Graphista · 08/12/2016 16:06

Different companies/employers have different approaches.

I've worked places you'd get sacked for much less and places they seem to want to keep the shittiest employees Hmm

MigsSlippers · 08/12/2016 16:08

There was a bloke who used to do this to me in a social group. He'd go round the table and buy everyone a drink but me. I mentioned it to the others who told me was being paranoid, then they started noticing it too. I KNOW it wasn't that I was backward in standing my round.

One day I just asked him why, and he stopped doing it.

I think it probably wouldn't hurt to grow a thicker skin with some things, eg if he tells you to help yourself to his cake, do so.

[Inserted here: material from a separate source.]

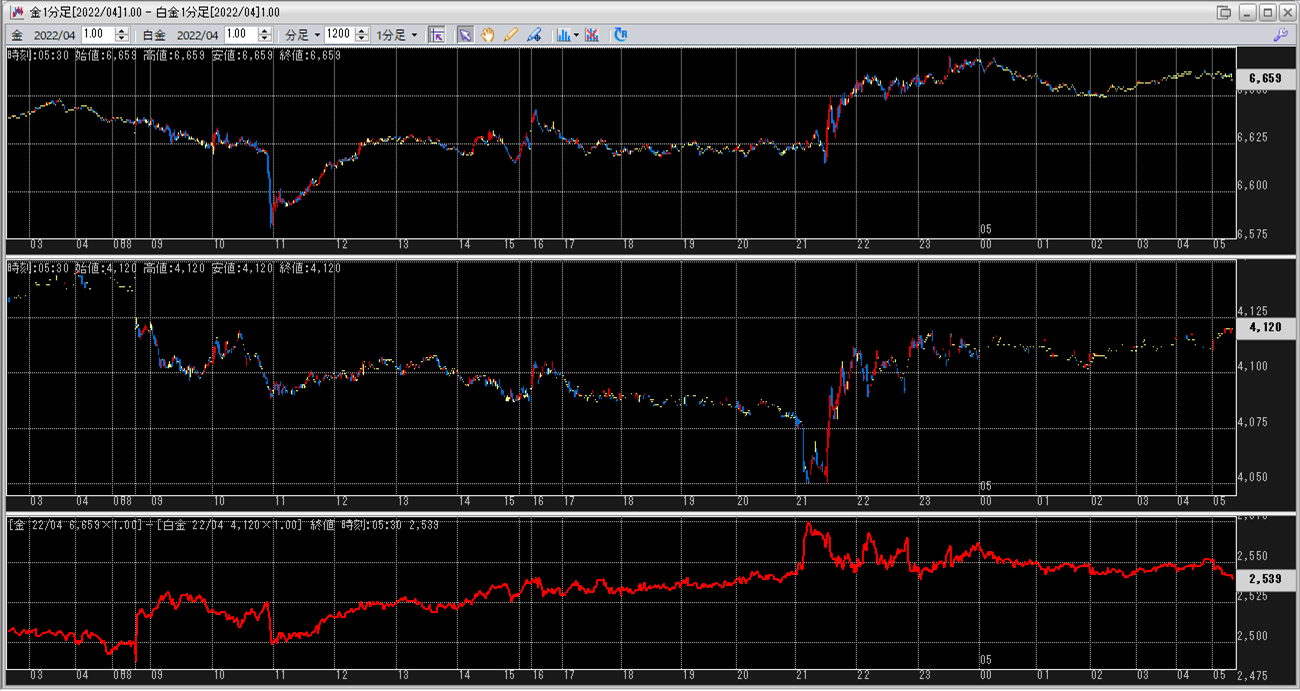This screenshot has width=1300, height=691.
Task: Click the eraser/highlighter drawing tool icon
Action: pyautogui.click(x=534, y=34)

If he's making tea and you've already made him one that day give a cheery "oh you're making? Cheers" and pass him your mug. IF he is a bully - and I don't know on that one tbh - then cowering and letting the slights beat you down would be letting him "win".

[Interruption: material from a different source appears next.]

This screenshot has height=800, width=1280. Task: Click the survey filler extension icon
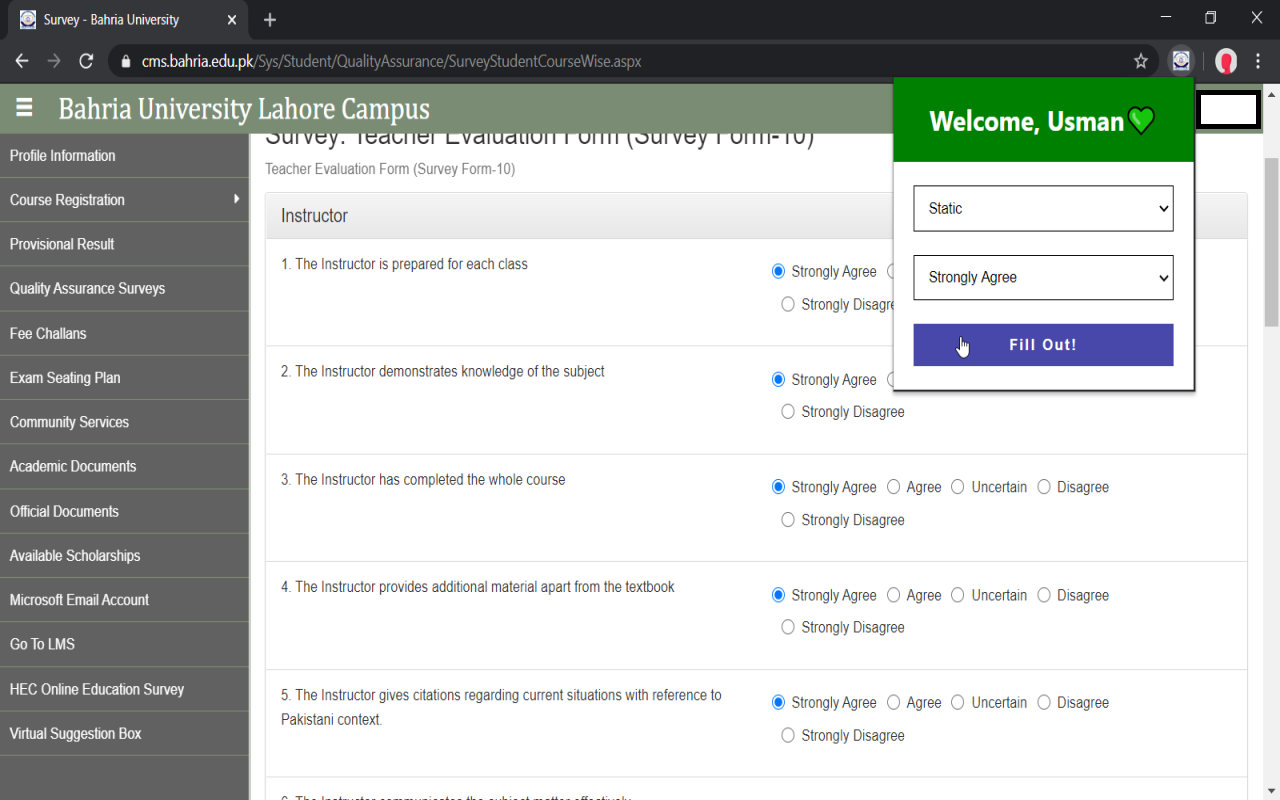(1181, 61)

Dadstheworld · 08/12/2016 16:11

X doesn't make me a cup of tea.
X doesn't respond to my works questions out of work hours.
X doesn't invite me to lunch.

I fail to see how he's "attacking her on a professional level"

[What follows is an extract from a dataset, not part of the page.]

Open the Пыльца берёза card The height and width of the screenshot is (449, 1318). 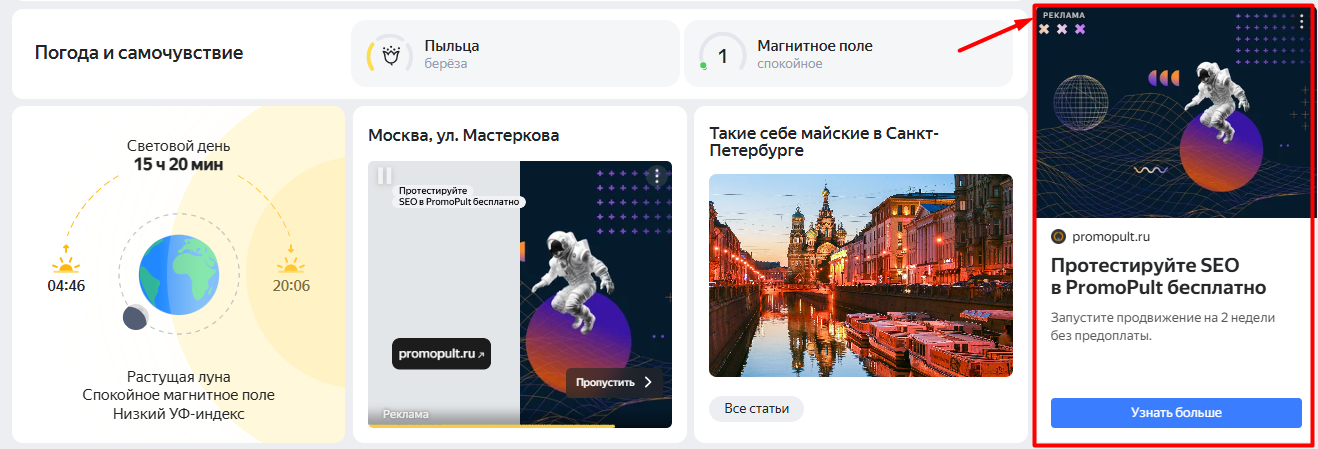point(515,54)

The inappropriate comment is the only thing that is out of order, but the OP seems more worried about the perceived exclusion.

Katy07 · 08/12/2016 16:17

@Dadstheworld - thank god, some sanity amongst the madness Shock

bigboo · 08/12/2016 16:17

Hi OP,
I am a long-time lurker on Mumsnet and have never posted before but felt that I had to reply to your email. As a HR professional for over 25 years' experience, I do believe that you are being bullied by this man. Bullying is usually very subtle and insidious and bullies are manipulative and clever. Very typically, workplace bullies will undermine someone in very, very subtle ways in the hope that no-one will notice (but sufficient enough that the target will feel its effects). Exclusion is common and typical behaviour. Taking independently, each incident feels insignificant but, taken collectively, it amounts to a pattern of behaviour that has a hugely detrimental effect on an individual. This has been a very typical trait in every bullying case that I have handled. You are not unusual in thinking "is this just me? Maybe I'm making a mountain out of a molehill? Am I going mad?". And it doesn't matter if this behaviour takes place out of the workplace (at drinks, social events etc). In law, work social events are an extension of the workplace and behaviour of this type should not be tolerated.

You need to do something about this now. I am not sure if your workplace is big enough to have a HR department but, if it does, you should go and speak to someone in confidence. If it doesn't, you should speak to your line manager. Look up your grievance and complaints procedure and follow it. Write down everything that he has done or said to you (the comment about you being sexually 'up for anything' is absolutely disgusting and, alone, could constitute a final written warning or worst). If your workplace is professional, then his behaviour will not be tolerated. Personally, I would investigate it immediately and, given his previous 'form', he would be looking at a very serious penalty.

This is absolutely NOT ON. With my professional hat firmly off, he sounds like a dick.

Good luck. I will be thinking of you.

dingdongthewitchishere · 08/12/2016 16:19

I think he is very deliberately and pointedly avoiding any non-work contact with you for some reason

It sounds like the OP was coming on too strong!
OP is saying that she invited him for drinks - general invite, but feels like he understood it as a direct invite, which he declined.
The OP is texting him (again, why?)

The guy is going out of his way to stay away from the OP, inviting other people whilst she is not there. He's not doing it to her face.

Good grief, I hope you can try to stay away from someone who you feel is being non-professional without being accused of bullying! The "sleeping around" comment is absolutely unacceptable and he should get in trouble for that. It could still be a comment about why he doesn't want to be near the op

BarbarianMum · 08/12/2016 16:24

bigboo he was already been disciplined for the comments and for leaving the OP out of the works do - those things have been dealt with. The social stuff now is not work social stuff it's private social stuff - so how can he be disciplined for it?